== Brief ==
Please copy out each line of the entries in which "Mogelijk" appears.

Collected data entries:
+ + + + + + +
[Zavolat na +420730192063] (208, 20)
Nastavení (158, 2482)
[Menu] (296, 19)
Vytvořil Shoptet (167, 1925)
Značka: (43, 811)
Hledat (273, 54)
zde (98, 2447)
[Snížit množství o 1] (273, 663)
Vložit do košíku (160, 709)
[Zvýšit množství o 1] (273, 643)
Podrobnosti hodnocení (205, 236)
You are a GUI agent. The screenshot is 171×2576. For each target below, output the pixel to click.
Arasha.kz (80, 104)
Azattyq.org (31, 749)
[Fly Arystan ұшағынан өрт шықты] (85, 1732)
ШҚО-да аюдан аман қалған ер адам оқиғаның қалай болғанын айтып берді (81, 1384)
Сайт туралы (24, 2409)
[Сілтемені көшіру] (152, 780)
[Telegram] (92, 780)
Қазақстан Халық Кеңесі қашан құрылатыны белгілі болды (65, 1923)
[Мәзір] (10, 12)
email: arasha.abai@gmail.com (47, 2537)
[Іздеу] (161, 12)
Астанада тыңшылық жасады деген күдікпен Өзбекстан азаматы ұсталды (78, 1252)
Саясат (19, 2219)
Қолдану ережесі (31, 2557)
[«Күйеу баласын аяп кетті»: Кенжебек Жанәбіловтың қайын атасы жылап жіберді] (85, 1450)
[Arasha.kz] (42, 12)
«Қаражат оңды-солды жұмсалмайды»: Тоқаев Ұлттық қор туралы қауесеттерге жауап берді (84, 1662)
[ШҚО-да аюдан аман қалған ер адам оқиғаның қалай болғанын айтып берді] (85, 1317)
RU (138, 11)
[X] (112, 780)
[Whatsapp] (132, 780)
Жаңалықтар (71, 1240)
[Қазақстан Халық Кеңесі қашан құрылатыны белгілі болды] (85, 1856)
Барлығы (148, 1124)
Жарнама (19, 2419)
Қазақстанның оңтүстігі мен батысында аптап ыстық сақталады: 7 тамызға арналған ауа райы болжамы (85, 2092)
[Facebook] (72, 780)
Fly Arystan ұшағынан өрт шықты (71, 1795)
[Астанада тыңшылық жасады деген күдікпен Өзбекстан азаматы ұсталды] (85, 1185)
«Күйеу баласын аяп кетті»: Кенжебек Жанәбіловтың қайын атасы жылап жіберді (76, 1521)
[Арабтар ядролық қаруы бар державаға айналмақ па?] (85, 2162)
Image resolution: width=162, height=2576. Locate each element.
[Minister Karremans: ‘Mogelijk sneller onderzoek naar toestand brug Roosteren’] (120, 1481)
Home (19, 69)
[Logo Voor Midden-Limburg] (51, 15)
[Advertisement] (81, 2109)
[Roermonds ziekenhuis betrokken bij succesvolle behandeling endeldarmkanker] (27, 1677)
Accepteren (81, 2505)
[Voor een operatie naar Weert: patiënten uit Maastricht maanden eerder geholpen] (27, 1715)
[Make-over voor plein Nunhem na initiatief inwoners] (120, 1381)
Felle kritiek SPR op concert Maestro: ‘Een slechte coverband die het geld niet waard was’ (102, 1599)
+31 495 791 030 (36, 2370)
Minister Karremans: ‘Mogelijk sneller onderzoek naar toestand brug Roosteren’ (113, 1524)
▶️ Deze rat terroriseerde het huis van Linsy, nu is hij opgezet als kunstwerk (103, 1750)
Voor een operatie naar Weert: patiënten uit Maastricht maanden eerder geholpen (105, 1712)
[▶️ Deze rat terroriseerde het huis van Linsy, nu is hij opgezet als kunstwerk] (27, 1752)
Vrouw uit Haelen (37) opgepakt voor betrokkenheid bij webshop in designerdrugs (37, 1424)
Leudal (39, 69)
+ + + + + + +
== Output ==
[Minister Karremans: ‘Mogelijk sneller onderzoek naar toestand brug Roosteren’] (120, 1481)
Minister Karremans: ‘Mogelijk sneller onderzoek naar toestand brug Roosteren’ (113, 1524)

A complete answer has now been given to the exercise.